- Born: October 8, 1919 Russia
- Died: July 29, 2007 (aged 87) New York
- Occupation: Interpreter

= Elisabeth Heyward =

Elisabeth Heyward was one of the participating interpreters during the Nuremberg Trials (1945–1949) held in the city of Nuremberg, Germany, after World War II. She was the wife of Dick Heyward, former senior deputy executive director of UNICEF. Her son is former CBS News president Andrew Heyward.

==Biography==

===Exodus from Russia===
Elisabeth Heyward was born on October 8, 1919, in St. Petersburg, Russia. About a year after her birth Heyward's family left St. Petersburg. In 1920, she was among a mass of Russian migrants diverging into Berlin. Four years later, Heyward's family left Germany to settle in Paris, France. A few years after World War I – at the age of five – Heyward had the overwhelming task of attending a school in Paris without, at first, having any knowledge of French. At home, Heyward spoke Russian with her parents although they were fluent in German as an outcome of having resided in Berlin for four years.

===In France===
With the most of Elisabeth's upbringing being in France, Heyward's education was almost exclusively French, and she later attended an institution that offered advanced studies in trade and commerce. Although they had stated that the milieu of her education had been male-dominated, Heyward finished her schooling with excellent accomplishment and had become fluent in English, winning first prize, in fact, during an English-language competition. At that time, however, the French government failed to recognize this notable linguistic accomplishment as Heyward had not yet earned French citizenship.

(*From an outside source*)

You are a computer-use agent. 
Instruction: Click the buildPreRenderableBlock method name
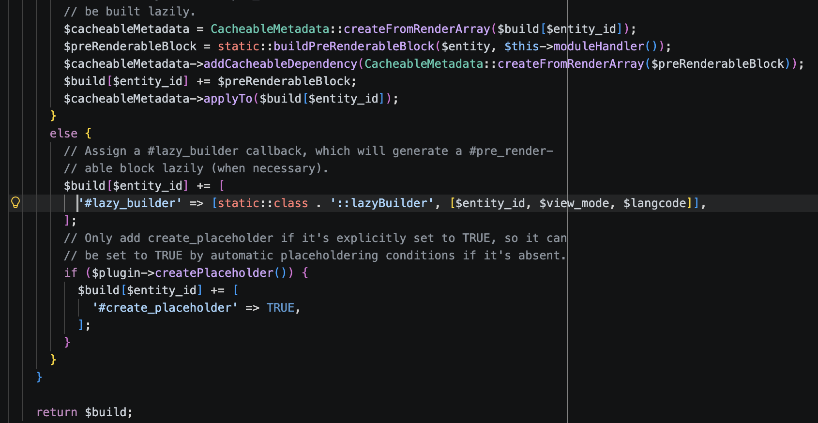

After World War II, Heyward was able to demonstrate her incredible talent as a polyglot while working at the France Presse news agency. Heyward's experience at France Presse eventually led to her interpreting career, first during the Nuremberg Trials and then for the United Nations in New York.

===Book excerpts===

Elisabeth Heyward was literally thrown in the deep end. The day she arrived in Nuremberg she went into the visitors' gallery, where she was astonished to see and hear simultaneous interpreting. The next day in the courtroom she had to launch into simultaneous interpreting herself. She survived this "baptism by fire" most successfully...A fair number of those who worked as interpreters in Nuremberg became and remained professional interpreters. – from "The Origins of Simultaneous Interpretation: The Nuremberg Trial" by Francesca Gaiba, 1988

===In New York City===
At the United Nations headquarters in New York, Heyward joined the French Section of the Interpretation Service, working from English and Russian. She later occupied the post of Head of the French Section until her retirement in 1981. After officially leaving the U.N. as a permanent staff member, Heyward continued working as a freelance interpreter until April 17, 2004. She died July 29, 2007, in New York.